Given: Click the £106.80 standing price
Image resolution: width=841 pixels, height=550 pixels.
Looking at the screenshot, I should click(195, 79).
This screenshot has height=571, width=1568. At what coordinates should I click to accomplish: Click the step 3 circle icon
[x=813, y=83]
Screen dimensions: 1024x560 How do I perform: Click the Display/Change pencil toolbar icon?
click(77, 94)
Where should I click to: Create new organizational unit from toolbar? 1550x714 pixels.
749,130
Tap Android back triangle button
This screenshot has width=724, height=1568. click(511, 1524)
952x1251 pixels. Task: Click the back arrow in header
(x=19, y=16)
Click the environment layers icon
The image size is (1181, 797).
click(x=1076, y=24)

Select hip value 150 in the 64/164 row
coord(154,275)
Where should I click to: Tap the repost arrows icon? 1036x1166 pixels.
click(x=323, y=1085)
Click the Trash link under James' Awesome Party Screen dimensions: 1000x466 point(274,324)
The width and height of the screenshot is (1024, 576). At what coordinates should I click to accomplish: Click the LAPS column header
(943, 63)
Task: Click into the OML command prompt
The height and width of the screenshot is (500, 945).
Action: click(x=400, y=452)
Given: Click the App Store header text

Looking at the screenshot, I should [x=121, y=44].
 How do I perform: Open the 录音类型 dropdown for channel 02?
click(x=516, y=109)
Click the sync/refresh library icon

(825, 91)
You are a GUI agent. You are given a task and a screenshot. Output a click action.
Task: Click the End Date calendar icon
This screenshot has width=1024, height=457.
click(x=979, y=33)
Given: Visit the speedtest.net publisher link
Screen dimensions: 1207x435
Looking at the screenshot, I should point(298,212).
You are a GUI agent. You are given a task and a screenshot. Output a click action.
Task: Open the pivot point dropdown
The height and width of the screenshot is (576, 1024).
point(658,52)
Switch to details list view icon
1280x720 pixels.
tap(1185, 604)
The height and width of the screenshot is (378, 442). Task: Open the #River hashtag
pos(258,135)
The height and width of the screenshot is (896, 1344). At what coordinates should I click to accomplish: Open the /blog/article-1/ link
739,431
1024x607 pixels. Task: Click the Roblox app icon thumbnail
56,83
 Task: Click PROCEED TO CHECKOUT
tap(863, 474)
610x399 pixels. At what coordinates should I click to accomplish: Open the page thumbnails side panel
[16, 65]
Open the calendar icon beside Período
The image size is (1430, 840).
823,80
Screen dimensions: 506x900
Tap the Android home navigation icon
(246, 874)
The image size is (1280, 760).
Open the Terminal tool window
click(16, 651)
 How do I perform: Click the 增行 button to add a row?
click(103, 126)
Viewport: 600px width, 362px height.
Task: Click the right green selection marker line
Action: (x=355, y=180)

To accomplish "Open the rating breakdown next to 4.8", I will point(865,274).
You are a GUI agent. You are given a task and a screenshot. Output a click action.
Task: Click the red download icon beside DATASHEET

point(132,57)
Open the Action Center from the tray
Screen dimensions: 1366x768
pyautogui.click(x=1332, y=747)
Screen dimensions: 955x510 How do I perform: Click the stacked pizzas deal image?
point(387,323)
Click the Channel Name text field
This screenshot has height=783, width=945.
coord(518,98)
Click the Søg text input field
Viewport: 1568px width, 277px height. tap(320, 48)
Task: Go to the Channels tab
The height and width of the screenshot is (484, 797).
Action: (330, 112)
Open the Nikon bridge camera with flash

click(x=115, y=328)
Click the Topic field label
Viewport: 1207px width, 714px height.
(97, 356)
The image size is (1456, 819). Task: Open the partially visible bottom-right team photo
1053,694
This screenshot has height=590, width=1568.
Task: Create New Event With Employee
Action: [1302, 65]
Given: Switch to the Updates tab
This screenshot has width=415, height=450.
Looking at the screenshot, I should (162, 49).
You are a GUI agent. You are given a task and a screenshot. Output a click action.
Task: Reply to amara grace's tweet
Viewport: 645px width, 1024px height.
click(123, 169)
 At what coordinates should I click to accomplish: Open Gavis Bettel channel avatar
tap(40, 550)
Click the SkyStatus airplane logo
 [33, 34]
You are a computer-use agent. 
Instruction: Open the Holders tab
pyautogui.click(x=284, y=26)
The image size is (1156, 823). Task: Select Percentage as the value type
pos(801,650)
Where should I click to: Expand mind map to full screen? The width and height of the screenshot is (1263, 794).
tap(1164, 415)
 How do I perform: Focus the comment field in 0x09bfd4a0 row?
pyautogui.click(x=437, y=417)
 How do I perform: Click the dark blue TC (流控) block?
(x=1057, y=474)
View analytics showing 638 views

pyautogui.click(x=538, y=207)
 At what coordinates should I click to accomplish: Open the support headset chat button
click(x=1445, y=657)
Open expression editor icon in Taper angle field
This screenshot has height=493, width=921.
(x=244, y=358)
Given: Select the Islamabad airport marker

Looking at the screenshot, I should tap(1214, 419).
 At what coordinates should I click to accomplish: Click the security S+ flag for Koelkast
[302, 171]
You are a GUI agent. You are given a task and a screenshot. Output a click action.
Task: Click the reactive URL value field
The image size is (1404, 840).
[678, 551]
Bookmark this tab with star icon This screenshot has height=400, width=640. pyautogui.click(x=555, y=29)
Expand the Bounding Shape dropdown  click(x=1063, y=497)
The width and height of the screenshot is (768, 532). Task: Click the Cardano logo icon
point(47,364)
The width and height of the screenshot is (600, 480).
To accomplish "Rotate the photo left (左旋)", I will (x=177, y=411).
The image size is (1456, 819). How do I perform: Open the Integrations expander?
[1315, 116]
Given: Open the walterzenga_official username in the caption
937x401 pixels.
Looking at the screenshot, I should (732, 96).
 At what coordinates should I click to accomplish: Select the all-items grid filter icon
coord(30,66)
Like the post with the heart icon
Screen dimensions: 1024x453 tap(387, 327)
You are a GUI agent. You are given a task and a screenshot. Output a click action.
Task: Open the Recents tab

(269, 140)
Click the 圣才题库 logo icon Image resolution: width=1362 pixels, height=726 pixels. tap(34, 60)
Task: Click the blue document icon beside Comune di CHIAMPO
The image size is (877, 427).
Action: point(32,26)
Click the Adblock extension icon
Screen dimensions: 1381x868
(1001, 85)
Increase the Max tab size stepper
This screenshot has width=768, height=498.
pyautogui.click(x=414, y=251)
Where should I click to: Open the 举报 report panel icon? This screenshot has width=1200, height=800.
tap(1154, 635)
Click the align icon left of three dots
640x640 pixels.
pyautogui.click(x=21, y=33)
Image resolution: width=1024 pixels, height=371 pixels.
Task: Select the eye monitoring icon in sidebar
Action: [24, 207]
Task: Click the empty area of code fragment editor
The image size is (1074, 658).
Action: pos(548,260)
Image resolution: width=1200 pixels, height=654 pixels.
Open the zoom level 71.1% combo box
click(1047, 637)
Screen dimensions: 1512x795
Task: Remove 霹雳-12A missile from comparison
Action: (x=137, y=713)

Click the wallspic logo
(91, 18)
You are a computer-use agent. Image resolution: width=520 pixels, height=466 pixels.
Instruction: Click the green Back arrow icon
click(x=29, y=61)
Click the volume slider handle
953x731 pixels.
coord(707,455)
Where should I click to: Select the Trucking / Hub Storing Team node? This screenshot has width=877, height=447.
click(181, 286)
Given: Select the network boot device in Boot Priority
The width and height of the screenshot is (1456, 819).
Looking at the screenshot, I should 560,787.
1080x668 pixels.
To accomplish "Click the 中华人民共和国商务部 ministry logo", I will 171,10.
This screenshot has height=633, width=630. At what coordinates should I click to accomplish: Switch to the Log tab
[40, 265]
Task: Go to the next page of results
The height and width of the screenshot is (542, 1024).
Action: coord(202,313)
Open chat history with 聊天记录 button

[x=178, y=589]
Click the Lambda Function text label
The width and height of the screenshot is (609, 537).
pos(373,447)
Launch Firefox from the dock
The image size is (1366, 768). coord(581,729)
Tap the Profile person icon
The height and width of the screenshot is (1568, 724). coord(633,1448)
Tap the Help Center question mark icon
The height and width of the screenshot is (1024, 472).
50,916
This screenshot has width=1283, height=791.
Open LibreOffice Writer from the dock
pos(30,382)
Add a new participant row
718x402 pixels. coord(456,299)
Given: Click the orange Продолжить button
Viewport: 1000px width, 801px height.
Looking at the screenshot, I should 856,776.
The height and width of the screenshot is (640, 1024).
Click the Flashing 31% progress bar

━━━━━━━━

#### [Activity]
Copy every line in the data above that has the string "will" in it.

#### [Written response]
To accomplish "Open the rating breakdown next to 4.8", I will point(865,274).
To accomplish "Rotate the photo left (左旋)", I will (x=177, y=411).
To accomplish "Click the 中华人民共和国商务部 ministry logo", I will 171,10.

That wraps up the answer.